There is continual pressure for integrated circuits to be increasingly faster and increasingly more powerful. Both of these objectives tend to be influenced by the size of the integrated circuits. By fabricating smaller integrated circuits, electrical pathways are shorter and more devices are formed within a given space, which tends to result in a faster, more powerful integrated circuit.
As the size of devices is reduced, it is increasingly difficult to adequately fill and cover the devices with the successive layers of material from which the devices are formed. This is because the small feature size tends to produce surfaces that are extremely uneven. If the extremely uneven surfaces are not modified in some manner, then the overlying layers of material tend to suffer from a variety of problems, such as not conforming to the underlying surface in a uniform manner, forming pinholes and cracks either during deposition or during subsequent processing, and cracking from unbalanced and unalleviated stresses.
These problems, and others, are reduced in large measure by planarizing in some manner an existing underlying surface of an integrated device after it is formed and before an overlying layer is deposited. One method of planarizing is chemical mechanical polishing. During chemical mechanical polishing, the face of the substrate in process is held against a rotating polishing pad by an end effector that contacts the back of the substrate. The end effector may also be rotating and translating the substrate over the surface of the polishing pad. Typically, a slurry of some sort, such as water, aqueous etchants, or a polishing rouge is present on the pad to aid in the polishing action.

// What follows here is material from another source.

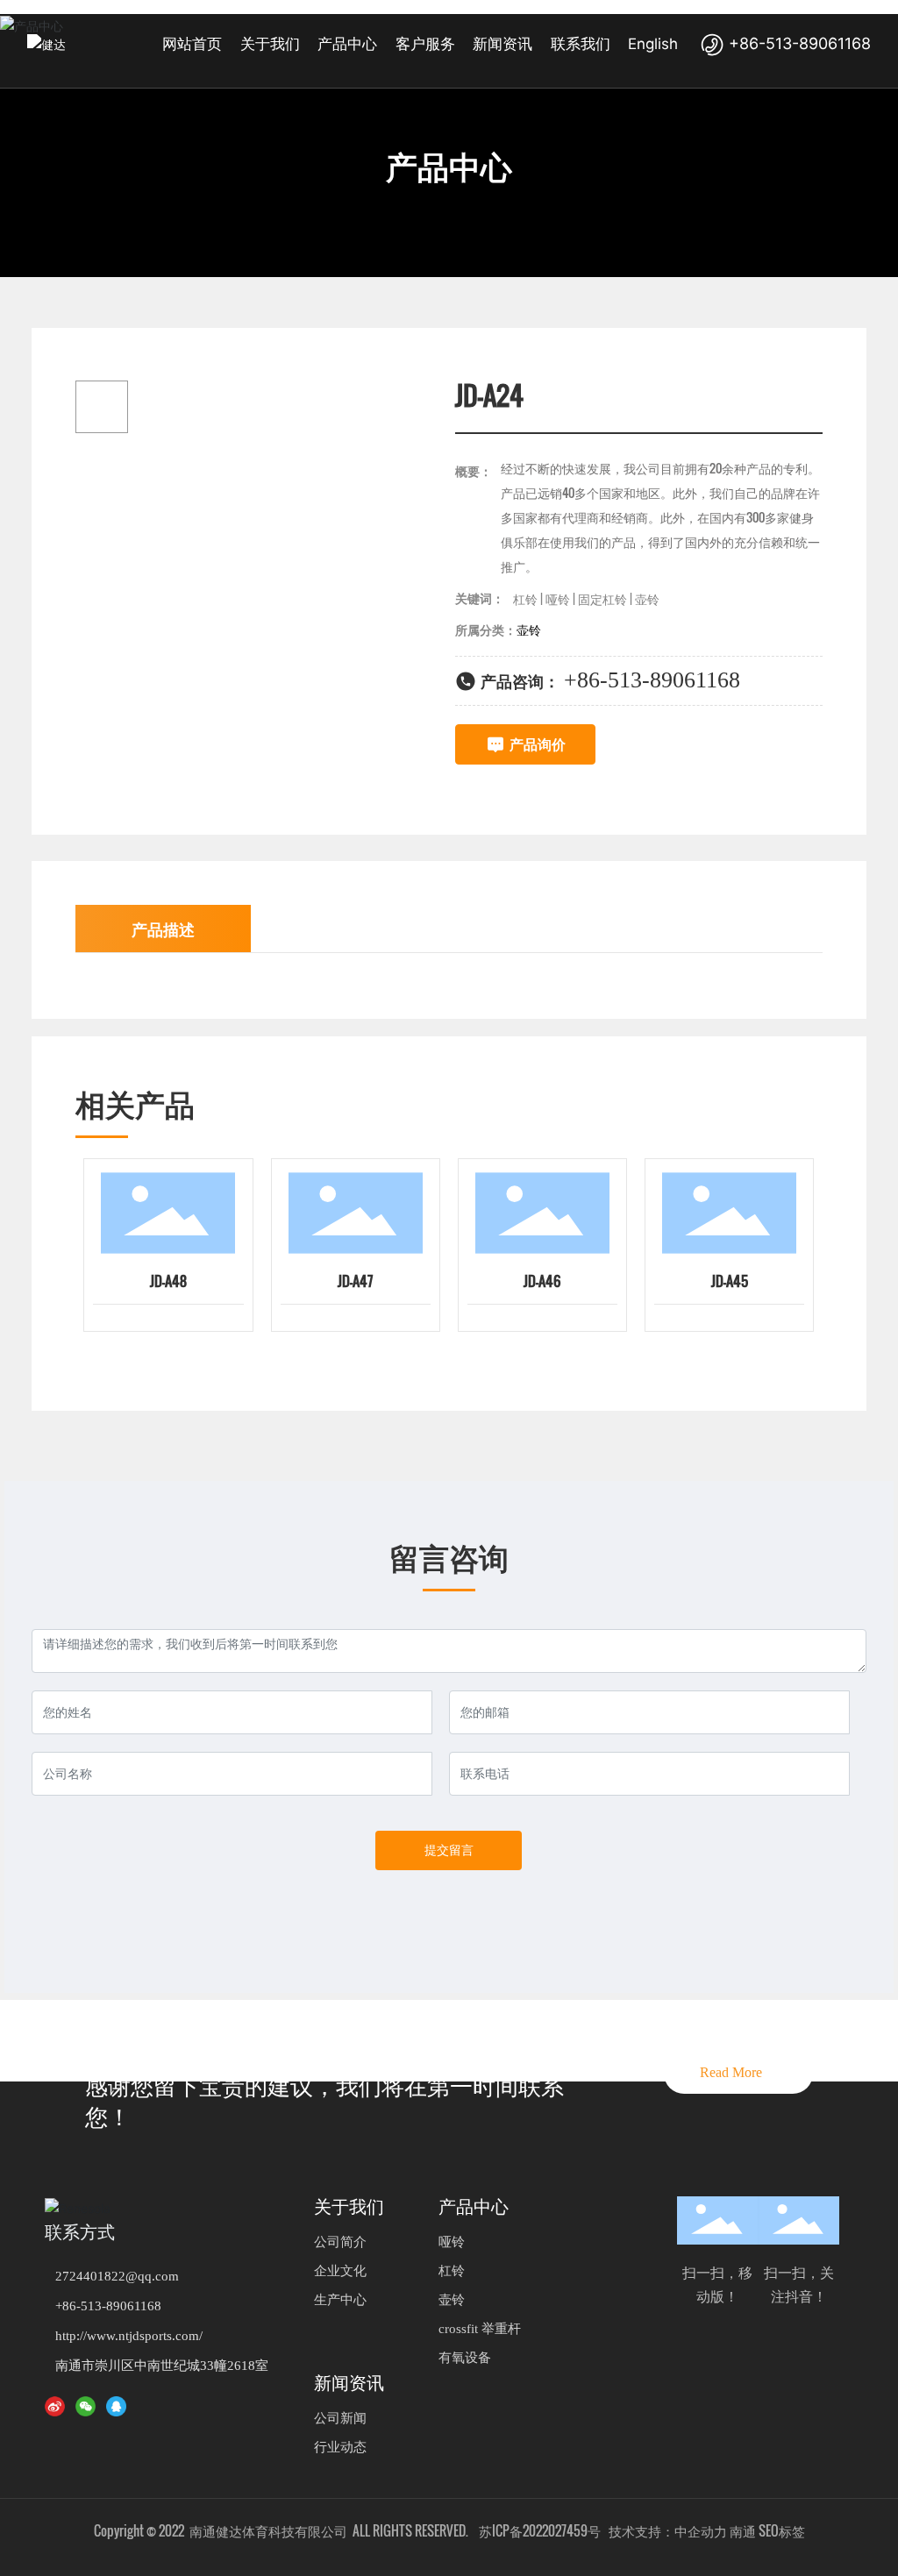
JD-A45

As the abrasion between the substrate surface and the pad occurs, material is removed from the surface of the substrate. The material removed from the surface of the substrate is removed at a rate that is dependent upon several factors, such as the speed of the pad, the type of etchant or rouge that is used in the process, and the specific characteristics of the materials which comprise the surface being polished away in the chemical mechanical polishing process. Therefore, even with all other variables held constant, different types of materials tend to have different chemical mechanical polishing rates.
For example, if a surface that is being polished has regions of two different materials, one of the materials may have a polishing rate that is greater than the polishing rate of the other material. In this case, the regions of the surface that are formed of the material with the greater polishing rate will tend to erode at a faster rate than the regions that are formed of the material with the slower polishing rate. When this happens, the thickness of the surface decreases faster in the high polishing rate regions and the thickness of the surface decreases slower in the low polishing rate regions. This difference in the rate at which the thickness of the surface decreases tends to cause a surface defect at the interface between the regions with different polishing rates. This surface defect tends to resemble a taper at the interface between the higher polishing rate region and the lower polishing rate region, where the region with the lower polishing rate is at a higher level than the region with the higher polishing rate.
As the very purpose for performing the chemical mechanical polishing process is to reduce and planarize the topographical features of the surface being polished, the taper surface defect is viewed as a deleterious anomaly in the polished surface, and is not desired. However, the design goal of elimination of the deleterious taper is in competition with the design goal of forming surfaces that have regions formed of different materials, some of which may have different polishing rates.
What is needed, therefore, is a system for planarizing the surface of an integrated circuit that reduces or eliminates the deleterious taper that forms between regions of the surface that are formed of materials that have different polishing rates.